EXCERPT PROVIDED.
***
Exhibit 99.1
Millipore to Offer $550 Million Convertible Senior Notes
BILLERICA, Mass—June 6, 2006—Millipore Corporation (NYSE: MIL) today announced that it intends, subject to market and other conditions, to offer $550 million aggregate principal amount of Convertible Senior Notes due 2026 to qualified institutional buyers pursuant to Rule 144A under the Securities Act of 1933, as amended. Millipore intends to grant the initial purchasers a 13-day option to purchase up to an additional $82.5 million of the Convertible Senior Notes to cover over-allotments, if any. The notes will be convertible in certain circumstances into a combination of cash and Millipore common stock. In general, upon conversion, the holder of each note would receive the conversion value of the note payable in cash up to the principal amount of the note and Millipore common stock for the note’s conversion value in excess of such principal amount.
Millipore expects to use the net proceeds from the offering of the notes to fund a portion of the merger consideration payable in connection with the consummation of its acquisition of Serologicals Corporation. Any remaining proceeds will be added to Millipore’s working capital and will be used for general corporate purposes.
The securities to be offered have not been registered under the Securities Act of 1933, as amended, or applicable securities laws, and until so registered, may not be offered or sold in the United States except pursuant to an exemption from the registration requirements of the Securities Act and applicable state securities laws.
***
DATA EXTRACT.
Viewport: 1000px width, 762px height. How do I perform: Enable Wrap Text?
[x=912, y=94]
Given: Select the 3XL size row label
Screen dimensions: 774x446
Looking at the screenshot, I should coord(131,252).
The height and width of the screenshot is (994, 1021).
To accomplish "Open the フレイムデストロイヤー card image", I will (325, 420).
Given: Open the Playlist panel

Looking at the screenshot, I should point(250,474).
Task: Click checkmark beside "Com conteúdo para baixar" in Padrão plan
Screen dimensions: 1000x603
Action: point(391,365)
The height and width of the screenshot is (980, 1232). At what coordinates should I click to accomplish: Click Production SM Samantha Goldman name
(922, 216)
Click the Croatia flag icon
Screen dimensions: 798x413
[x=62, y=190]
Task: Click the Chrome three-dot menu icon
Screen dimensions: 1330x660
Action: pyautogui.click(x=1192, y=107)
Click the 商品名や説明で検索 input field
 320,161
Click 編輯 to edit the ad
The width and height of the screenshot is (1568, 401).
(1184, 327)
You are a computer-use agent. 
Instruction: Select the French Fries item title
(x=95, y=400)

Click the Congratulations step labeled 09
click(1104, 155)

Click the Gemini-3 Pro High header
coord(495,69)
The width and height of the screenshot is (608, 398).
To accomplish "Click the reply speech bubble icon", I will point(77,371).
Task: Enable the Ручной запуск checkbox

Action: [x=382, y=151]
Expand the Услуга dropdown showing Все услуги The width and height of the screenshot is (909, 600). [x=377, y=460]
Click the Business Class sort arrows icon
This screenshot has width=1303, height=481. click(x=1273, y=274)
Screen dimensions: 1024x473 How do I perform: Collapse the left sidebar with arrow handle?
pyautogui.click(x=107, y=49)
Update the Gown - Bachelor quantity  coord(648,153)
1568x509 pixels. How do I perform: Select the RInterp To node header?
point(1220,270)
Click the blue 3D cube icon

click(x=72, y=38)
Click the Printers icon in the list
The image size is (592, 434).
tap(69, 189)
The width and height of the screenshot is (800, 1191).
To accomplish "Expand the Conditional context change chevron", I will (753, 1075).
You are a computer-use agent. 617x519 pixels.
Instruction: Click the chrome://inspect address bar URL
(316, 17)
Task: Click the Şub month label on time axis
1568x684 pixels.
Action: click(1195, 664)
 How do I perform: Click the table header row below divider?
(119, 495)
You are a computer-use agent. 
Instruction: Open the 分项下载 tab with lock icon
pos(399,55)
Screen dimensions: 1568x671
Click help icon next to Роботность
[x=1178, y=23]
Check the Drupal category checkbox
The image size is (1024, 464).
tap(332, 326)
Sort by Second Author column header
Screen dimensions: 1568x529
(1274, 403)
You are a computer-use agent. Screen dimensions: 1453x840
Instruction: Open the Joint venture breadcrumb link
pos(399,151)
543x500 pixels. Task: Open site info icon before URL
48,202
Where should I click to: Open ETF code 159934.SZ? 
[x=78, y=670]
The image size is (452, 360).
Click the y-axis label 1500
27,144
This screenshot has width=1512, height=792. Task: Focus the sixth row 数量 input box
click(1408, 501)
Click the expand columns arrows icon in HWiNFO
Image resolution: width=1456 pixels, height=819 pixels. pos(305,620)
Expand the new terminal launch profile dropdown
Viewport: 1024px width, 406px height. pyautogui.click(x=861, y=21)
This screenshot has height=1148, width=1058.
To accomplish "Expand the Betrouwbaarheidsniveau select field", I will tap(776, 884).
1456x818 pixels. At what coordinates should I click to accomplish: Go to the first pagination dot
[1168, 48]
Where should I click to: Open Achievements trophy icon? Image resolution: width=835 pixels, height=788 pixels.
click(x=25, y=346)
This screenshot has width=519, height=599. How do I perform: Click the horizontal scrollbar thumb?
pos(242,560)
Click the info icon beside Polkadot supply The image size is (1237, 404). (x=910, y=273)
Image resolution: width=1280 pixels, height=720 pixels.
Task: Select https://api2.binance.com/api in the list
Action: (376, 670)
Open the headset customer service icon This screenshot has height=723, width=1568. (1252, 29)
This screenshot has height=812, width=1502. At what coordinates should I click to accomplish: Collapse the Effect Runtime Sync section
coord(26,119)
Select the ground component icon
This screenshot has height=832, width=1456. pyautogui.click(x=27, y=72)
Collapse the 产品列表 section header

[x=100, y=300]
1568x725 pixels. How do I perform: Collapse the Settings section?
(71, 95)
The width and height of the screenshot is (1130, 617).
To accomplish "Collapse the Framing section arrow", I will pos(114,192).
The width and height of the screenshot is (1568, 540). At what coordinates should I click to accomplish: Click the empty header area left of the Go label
***
PROBLEMS TO SOLVE.
**A)** Do these statements agree with the Millipore announcement? (i) The notes are due in 2026. (ii) The initial purchasers get a 30-day option to buy additional notes. (iii) Millipore plans to use the net proceeds to fund part of its acquisition of Serologicals Corporation. Answer each with yes or no and quote the deciding words.
**B)** In the records, rewrite the lines starting with the line that contains "Task: Click the Chrome three-dot menu icon" and going on through the line that contains "Update the Gown", changing "speech bubble" to "chat bubble" and leaving everything else unchanged.

RESPONSES TO THE EXERCISE.
**A)**
(i) Yes: "Convertible Senior Notes due 2026"
(ii) No: "a 13-day option to purchase up to an additional $82.5 million of the Convertible Senior Notes"
(iii) Yes: "to fund a portion of the merger consideration payable in connection with the consummation of its acquisition of Serologicals Corporation"

**B)**
Task: Click the Chrome three-dot menu icon
Screen dimensions: 1330x660
Action: pyautogui.click(x=1192, y=107)
Click the 商品名や説明で検索 input field
 320,161
Click 編輯 to edit the ad
The width and height of the screenshot is (1568, 401).
(1184, 327)
You are a computer-use agent. 
Instruction: Select the French Fries item title
(x=95, y=400)

Click the Congratulations step labeled 09
click(1104, 155)

Click the Gemini-3 Pro High header
coord(495,69)
The width and height of the screenshot is (608, 398).
To accomplish "Click the reply chat bubble icon", I will point(77,371).
Task: Enable the Ручной запуск checkbox

Action: [x=382, y=151]
Expand the Услуга dropdown showing Все услуги The width and height of the screenshot is (909, 600). [x=377, y=460]
Click the Business Class sort arrows icon
This screenshot has width=1303, height=481. click(x=1273, y=274)
Screen dimensions: 1024x473 How do I perform: Collapse the left sidebar with arrow handle?
pyautogui.click(x=107, y=49)
Update the Gown - Bachelor quantity  coord(648,153)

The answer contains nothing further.